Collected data
────────
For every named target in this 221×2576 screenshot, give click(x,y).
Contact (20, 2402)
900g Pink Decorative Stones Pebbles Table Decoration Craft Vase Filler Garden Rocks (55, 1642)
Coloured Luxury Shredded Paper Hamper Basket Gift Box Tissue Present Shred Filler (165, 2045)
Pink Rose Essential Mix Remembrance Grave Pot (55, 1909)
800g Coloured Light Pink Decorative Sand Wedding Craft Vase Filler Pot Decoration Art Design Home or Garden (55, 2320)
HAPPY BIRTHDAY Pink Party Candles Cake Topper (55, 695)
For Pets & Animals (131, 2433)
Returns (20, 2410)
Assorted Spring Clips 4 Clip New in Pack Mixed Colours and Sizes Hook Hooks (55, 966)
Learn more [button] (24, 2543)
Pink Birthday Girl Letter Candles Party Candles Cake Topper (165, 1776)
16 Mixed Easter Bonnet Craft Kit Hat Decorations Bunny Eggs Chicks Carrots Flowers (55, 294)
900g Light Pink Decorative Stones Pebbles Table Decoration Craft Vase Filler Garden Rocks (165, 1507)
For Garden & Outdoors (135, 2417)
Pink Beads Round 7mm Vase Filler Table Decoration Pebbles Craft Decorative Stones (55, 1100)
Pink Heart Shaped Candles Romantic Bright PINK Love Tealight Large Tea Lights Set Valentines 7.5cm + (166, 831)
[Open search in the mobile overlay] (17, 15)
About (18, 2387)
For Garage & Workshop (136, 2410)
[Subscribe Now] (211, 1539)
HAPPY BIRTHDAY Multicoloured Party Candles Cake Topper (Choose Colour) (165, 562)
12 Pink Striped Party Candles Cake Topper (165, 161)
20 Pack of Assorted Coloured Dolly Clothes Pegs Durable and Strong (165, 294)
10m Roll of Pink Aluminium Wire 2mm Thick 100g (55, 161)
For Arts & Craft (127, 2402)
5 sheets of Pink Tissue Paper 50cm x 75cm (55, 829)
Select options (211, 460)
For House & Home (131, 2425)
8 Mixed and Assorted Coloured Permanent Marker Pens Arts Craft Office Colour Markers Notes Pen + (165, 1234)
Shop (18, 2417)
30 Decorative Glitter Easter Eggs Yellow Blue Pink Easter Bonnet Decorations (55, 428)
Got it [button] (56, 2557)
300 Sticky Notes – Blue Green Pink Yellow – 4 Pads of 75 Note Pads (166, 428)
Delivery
────────
▶ EXERCISE DETAILS:
Would you output, from the records above, exactly the run of lines that starts at the line containing "HAPPY BIRTHDAY Pink" and ends at the line containing "Learn more [button] (24, 2543)", and only that run?

▶ EXERCISE OUTPUT:
HAPPY BIRTHDAY Pink Party Candles Cake Topper (55, 695)
For Pets & Animals (131, 2433)
Returns (20, 2410)
Assorted Spring Clips 4 Clip New in Pack Mixed Colours and Sizes Hook Hooks (55, 966)
Learn more [button] (24, 2543)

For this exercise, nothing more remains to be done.